Scotland, a traditional proving ground for new products and marketing concepts, has provided a lucrative staging post into Britain for Bank of Ireland’s motor finance arm, Northridge Finance.

Northridge director Alan Carson describes the move six years ago into Scottish territory as “a hop and skip across the water”. He adds: It was an inevitable expansion into new territory from a platform of nearly 23% of the Northern Ireland intermediary motor finance market.”

Northridge now takes 8.5% of Scotland’s motor finance market.

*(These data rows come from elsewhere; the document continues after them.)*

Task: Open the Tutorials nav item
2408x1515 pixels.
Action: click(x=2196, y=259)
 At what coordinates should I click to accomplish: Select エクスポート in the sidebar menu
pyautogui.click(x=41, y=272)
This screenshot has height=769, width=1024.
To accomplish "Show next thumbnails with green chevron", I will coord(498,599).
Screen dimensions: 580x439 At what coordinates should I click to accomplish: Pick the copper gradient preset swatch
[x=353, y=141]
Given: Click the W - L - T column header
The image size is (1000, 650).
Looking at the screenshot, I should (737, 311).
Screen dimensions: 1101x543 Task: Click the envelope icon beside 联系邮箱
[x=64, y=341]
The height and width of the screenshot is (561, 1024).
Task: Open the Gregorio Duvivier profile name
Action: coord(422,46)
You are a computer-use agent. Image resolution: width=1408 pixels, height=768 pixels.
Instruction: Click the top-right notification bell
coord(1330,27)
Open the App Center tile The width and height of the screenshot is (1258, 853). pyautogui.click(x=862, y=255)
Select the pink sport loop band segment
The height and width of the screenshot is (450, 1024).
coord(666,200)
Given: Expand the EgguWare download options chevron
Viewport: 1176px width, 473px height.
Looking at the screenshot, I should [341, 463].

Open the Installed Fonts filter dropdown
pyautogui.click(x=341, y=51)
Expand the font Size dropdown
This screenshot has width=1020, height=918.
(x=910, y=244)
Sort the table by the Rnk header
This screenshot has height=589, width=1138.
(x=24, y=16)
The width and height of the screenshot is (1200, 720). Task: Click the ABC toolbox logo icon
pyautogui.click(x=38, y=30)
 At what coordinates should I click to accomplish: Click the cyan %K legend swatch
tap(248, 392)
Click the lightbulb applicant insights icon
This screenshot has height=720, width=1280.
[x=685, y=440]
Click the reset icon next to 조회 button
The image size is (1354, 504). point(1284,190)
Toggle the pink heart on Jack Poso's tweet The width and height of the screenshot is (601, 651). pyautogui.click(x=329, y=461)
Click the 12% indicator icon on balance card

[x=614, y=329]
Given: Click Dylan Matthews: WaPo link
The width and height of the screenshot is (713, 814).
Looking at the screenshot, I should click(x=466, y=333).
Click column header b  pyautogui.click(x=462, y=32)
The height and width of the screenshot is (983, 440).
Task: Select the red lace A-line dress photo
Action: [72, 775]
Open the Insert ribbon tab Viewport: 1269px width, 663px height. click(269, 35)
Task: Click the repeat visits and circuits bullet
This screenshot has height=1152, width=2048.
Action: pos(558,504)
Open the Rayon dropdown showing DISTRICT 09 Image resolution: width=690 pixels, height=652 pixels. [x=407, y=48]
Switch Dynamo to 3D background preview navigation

After moving relatively quietly into England and Wales during 2003, it is raising its profile and broadening its product range, including a new personal leasing package targeting professional drivers and company car refugees.

Northridge channels F&I business through 1,400 UK sites majoring on franchised dealers’ prime sector finance and funding predominantly new to three-year-old cars.

Carson claims that Scottish growth depended on effective personal contacts and relationships, “not just social calls and cosy cups of tea”. That human dimension is supported by an online system for processing loan proposals, which interfaces with major groups’ computer networks.

Sales director James McGee adds: “We are not a slave to technology and focus on personal touch rather than rigid credit-scoring. That is why we have negotiators or underwriters talking to dealers.

“Where possible, our negotiators endeavour to make a deal rather than say no. It is about pragmatism and flexibility, making the retailer feel empowered. Better to have less commission over a greater number of sustainable deals.”

McGee highlights Northridge’s success with “bigger ticket” cars, although business ranges from funding five-year-old Škodas to brand new Aston Martins.

He believes the end of loan psychological barrier about not owning a car is diminishing and points to high percentages of HP deals involving car changes before they expire. Equally, McGee envisages future “bundling” joint ventures with retailers covering finance servicing and, possibly, insurance.